------ DATA UNDER STUDY

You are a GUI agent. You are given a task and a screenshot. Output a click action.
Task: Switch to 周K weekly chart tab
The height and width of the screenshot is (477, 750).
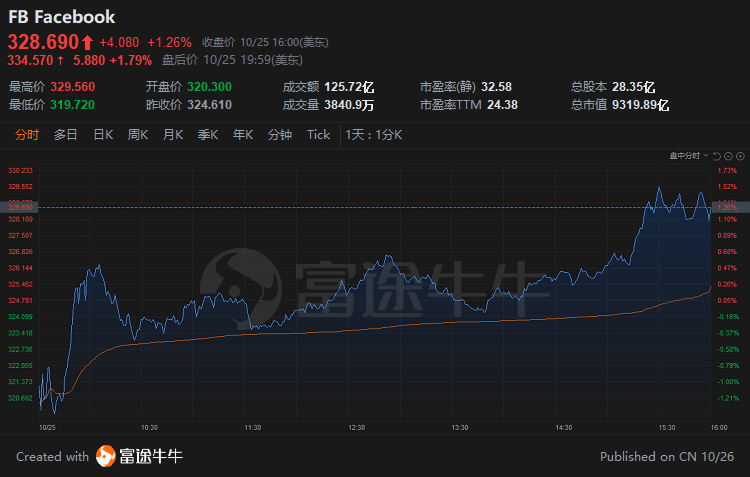tap(138, 135)
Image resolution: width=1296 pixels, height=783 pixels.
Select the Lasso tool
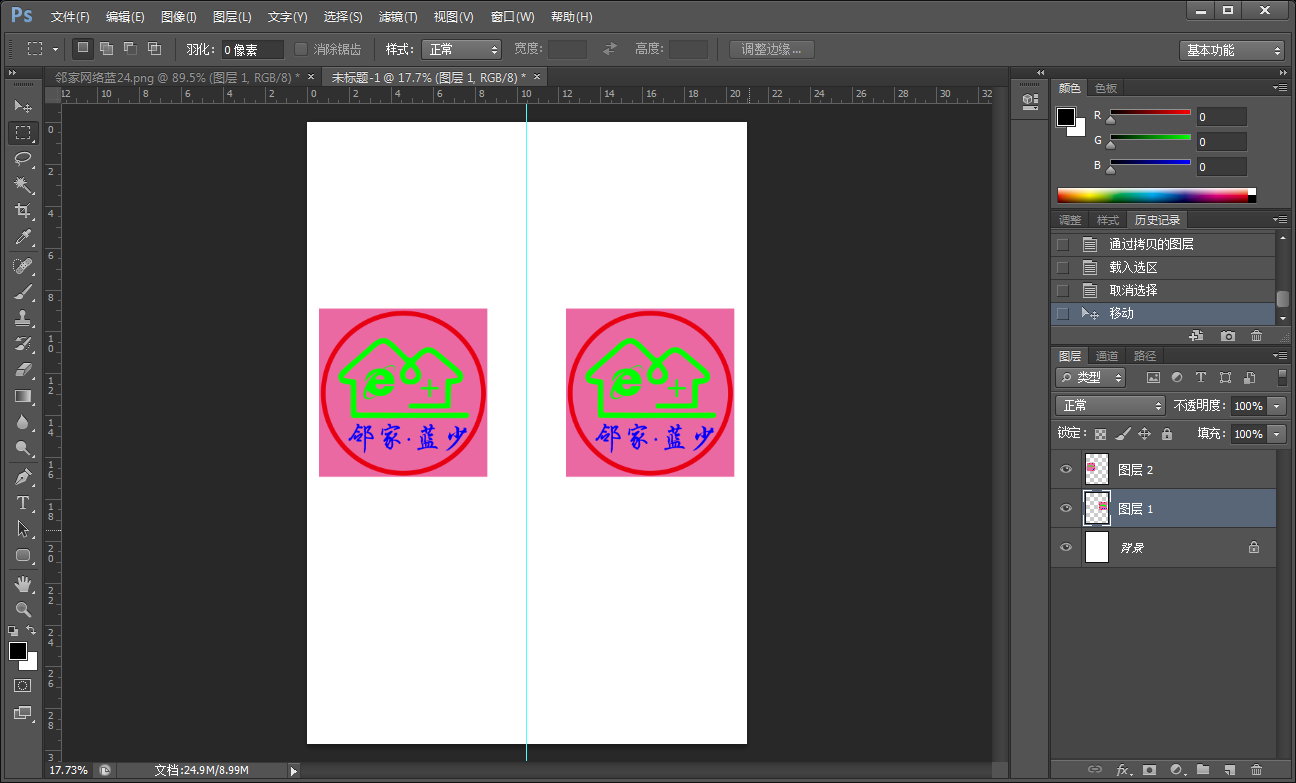(x=23, y=159)
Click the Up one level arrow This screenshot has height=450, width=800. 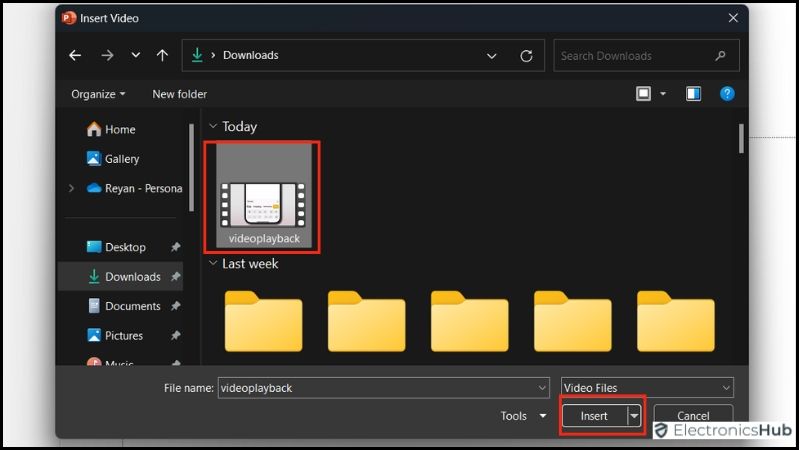[162, 56]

------------

INSTRUCTIONS TO FOLLOW:
For this exercise, copy each line of the data above exactly, from the first through the line containing "Image resolution: width=1296", and drop the pictures.

RESPONSE:
You are a GUI agent. You are given a task and a screenshot. Output a click action.
Task: Switch to 周K weekly chart tab
The height and width of the screenshot is (477, 750).
tap(138, 135)
Image resolution: width=1296 pixels, height=783 pixels.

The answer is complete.